Mitel Mobile makes Mitel what is known generically as a mobile virtual network operator or MVNO. This means Mitel is purchasing wireless capacity at a wholesale level most likely from one of the four major carriers in the U.S. It will allow Mitel to package or bundle wireless services under their own terms. This is consistent with several other Mitel programs aimed at capturing a bigger piece of the overall telecom spend. The benefit to the customer will initially be cost savings. Mitel intends to offer customer's discounts with total spend incentives including wired services (Mitel NetSolutions) and/or Mitel equipment (TotalSolutions), as well as allow mobile minutes to be shared across an organization.

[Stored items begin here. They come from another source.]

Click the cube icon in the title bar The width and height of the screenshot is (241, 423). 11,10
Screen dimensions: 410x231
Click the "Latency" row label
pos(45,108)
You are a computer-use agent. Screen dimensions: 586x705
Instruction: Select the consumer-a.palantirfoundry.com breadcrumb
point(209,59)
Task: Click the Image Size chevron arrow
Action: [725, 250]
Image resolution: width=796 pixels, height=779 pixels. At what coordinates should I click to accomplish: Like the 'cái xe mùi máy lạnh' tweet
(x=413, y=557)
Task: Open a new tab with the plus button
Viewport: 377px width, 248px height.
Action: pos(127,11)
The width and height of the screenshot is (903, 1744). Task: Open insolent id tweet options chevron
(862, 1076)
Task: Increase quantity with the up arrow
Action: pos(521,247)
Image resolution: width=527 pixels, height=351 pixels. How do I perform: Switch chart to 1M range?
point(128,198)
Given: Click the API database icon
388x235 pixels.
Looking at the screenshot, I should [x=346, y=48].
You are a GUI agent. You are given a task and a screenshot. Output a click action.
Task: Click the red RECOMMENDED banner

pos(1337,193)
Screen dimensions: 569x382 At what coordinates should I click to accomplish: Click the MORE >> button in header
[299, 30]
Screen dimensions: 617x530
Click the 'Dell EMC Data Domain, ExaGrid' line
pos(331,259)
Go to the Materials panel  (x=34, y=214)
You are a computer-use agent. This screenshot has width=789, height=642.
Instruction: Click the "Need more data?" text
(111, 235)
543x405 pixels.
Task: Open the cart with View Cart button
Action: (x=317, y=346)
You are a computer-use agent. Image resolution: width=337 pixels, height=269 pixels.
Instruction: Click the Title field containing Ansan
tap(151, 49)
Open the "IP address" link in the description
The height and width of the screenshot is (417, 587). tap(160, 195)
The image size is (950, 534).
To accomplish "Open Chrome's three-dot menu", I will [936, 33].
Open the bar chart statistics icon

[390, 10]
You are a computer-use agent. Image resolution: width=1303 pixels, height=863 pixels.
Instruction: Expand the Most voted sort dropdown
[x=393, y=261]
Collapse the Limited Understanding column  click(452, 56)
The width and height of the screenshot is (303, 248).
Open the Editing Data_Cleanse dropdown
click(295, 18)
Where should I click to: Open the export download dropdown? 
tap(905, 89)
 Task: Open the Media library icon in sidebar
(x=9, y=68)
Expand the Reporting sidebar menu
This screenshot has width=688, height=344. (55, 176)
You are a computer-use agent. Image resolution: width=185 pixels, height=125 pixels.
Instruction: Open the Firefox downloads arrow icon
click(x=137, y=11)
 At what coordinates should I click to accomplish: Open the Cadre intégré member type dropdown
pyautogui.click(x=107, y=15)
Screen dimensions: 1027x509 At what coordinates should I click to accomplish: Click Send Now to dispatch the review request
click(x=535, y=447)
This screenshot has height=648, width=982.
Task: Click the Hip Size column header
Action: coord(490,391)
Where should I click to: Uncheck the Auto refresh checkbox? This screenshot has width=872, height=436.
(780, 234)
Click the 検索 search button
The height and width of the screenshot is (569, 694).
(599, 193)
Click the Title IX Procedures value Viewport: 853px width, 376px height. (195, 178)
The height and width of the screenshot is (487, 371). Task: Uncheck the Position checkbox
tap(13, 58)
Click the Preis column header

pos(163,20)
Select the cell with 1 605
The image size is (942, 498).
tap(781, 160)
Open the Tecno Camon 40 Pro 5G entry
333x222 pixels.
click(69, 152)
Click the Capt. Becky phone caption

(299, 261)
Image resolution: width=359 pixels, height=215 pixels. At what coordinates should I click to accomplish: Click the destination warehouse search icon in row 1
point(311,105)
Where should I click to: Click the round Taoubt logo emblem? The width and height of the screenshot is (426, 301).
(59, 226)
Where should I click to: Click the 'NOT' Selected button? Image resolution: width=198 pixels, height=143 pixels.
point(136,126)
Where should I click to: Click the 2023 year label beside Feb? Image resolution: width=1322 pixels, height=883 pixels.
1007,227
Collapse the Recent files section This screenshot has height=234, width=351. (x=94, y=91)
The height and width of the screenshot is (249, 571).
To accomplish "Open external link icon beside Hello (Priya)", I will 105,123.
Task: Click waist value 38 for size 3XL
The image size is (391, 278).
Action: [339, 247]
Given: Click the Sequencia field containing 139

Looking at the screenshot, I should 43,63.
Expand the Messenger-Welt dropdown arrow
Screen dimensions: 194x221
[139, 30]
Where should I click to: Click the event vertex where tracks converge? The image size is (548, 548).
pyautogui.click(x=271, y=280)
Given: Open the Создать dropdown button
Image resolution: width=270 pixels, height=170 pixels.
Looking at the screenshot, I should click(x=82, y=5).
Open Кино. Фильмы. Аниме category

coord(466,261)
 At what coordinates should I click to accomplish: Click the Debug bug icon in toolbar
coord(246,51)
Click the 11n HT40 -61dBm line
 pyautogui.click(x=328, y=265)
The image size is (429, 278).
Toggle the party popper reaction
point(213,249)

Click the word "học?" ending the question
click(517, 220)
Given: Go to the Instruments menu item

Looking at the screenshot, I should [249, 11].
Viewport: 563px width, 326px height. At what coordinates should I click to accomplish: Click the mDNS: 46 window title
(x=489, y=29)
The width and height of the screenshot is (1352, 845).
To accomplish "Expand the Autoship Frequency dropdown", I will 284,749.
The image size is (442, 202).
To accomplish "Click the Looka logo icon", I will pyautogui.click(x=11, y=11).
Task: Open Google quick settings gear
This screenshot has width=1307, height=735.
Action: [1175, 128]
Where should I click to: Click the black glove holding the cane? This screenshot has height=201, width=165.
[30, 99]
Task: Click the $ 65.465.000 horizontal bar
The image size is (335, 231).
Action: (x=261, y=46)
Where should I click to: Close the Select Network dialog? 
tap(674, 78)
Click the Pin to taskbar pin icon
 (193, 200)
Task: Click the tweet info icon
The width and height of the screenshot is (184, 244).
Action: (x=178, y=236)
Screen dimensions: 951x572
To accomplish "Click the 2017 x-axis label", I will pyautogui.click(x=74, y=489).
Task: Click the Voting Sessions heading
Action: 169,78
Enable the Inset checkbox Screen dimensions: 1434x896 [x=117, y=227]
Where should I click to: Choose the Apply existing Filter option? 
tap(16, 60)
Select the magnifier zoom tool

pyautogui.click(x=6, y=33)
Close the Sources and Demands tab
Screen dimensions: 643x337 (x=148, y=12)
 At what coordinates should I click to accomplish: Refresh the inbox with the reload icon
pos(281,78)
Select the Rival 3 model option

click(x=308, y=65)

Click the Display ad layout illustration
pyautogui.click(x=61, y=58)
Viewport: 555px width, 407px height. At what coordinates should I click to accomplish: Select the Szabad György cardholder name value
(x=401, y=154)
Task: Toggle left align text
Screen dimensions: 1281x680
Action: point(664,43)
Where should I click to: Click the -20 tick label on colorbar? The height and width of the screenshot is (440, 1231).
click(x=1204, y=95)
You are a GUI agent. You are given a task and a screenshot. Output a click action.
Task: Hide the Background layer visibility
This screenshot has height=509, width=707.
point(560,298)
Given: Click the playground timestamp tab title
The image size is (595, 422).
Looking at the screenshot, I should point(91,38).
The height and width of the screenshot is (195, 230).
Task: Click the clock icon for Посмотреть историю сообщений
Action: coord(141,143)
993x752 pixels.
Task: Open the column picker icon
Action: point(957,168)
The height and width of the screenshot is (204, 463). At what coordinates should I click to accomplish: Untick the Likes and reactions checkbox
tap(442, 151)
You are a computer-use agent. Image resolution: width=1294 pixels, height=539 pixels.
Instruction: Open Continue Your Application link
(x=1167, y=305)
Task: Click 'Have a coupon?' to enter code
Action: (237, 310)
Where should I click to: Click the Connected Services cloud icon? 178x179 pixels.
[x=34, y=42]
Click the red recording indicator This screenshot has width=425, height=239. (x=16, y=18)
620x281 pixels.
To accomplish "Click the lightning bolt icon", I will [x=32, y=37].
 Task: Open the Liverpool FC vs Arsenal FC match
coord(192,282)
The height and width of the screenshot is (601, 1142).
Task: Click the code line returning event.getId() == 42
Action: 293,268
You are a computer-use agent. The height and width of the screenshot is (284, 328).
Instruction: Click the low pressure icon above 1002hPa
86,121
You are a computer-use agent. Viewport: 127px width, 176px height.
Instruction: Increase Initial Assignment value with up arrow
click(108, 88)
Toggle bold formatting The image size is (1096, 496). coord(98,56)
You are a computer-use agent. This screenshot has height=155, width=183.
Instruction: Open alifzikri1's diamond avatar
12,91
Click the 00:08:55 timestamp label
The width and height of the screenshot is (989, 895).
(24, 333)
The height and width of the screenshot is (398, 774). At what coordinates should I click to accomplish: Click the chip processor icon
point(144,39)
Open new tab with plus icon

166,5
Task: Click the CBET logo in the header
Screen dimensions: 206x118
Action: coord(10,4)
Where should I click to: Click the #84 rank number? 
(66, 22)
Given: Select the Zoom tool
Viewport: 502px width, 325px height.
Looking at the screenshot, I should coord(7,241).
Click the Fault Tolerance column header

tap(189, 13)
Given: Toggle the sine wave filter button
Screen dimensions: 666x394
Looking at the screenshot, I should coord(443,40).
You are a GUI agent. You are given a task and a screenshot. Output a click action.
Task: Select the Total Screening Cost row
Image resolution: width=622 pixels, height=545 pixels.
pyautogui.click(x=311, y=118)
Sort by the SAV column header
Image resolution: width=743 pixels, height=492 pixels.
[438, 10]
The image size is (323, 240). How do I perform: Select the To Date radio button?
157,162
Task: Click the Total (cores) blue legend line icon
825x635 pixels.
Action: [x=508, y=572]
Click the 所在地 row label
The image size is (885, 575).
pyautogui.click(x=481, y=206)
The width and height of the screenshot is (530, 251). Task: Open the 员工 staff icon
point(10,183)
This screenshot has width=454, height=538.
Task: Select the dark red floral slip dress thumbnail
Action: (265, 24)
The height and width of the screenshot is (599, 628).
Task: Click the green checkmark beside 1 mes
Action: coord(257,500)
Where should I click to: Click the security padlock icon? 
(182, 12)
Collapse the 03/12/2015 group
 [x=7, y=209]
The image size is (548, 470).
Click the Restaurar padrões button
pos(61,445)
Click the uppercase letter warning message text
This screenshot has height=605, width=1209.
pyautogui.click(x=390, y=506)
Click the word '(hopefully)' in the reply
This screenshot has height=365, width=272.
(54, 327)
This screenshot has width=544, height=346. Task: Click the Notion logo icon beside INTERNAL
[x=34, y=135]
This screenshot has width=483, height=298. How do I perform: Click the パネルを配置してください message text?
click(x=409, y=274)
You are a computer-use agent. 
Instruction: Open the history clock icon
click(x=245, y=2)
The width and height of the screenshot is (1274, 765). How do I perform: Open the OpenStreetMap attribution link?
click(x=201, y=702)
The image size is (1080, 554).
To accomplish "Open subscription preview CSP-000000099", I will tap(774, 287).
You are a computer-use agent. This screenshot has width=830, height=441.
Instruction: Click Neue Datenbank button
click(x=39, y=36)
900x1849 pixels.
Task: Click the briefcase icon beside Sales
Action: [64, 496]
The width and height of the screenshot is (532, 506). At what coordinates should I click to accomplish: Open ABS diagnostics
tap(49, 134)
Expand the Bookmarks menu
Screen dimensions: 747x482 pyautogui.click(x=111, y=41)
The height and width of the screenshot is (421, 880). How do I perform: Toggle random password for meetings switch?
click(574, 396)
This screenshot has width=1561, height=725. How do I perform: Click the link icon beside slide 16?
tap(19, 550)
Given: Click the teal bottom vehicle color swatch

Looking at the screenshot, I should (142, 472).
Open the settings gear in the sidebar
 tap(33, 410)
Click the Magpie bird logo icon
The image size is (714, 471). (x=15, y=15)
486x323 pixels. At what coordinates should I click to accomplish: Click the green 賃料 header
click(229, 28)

Mitel claims the service will be available in Q110, but has yet to announce device types or details on pricing. Presumably the service will be offered to anyone, but targeted to current Mitel customers.
The announcement is interesting, but likely just a prelude to something bigger. There are plenty of organizations that will likely benefit from Mitel Mobile today. Particularly since there are so few options that allow a customer to combine total wired and wireless spending to obtain better discounts. One (reduced) predictable invoice for all carrier services is the current key benefit as announced.
However, the current solution isn't offering any real technical benefits, at least not yet. Though it does add to an impressive arsenal of capabilities under Mitel's control. Mitel Dynamic Extension already makes a cell phone an extension of a wired phone system — complete with call transfer and support for real-time presence/status. Mitel NetSolutions offers a variety of networking services including MPLS and SIP. Mitel TotalSolutions combines equipment, software assurance, warranty, and services into a single bill. And then there is the Mitel product line that is rapidly embracing multi-user and virtualization capabilities. Perhaps it is just me, but these services all overlap just a enough to suggest a stronger technical strategy.
This is purely speculative, but consider what these pieces could accomplish in the future. For example, the Google Voice consumer application that redirects cell phone dialers to Google servers for added value. Google Voice requires a data phone to do this, and its servers are proprietary. Mitel could potentially accomplish a similar result on any cell phone at the network level. Plus the calls would redirect through its Mitel Call Director either on-premise or in a cloud. Or, perhaps Mitel is more interested in FMC and femtocell technologies. Mitel's strategy isn't being shared, but Mitel is effectively stacking its deck with numerous emerging UC technologies; including virtualization, SIP, and mobility in ways that its (traditional) competitors are not.
The concept of an MVNO is not new. There are many operating in the U.S. already, but I believe Mitel is the first major telecom equipment maker to do so. I believe there is a stronger angle here than simple cost savings and with mobile/VoIP integration becoming so central to unified communications it is indeed an intriguing move.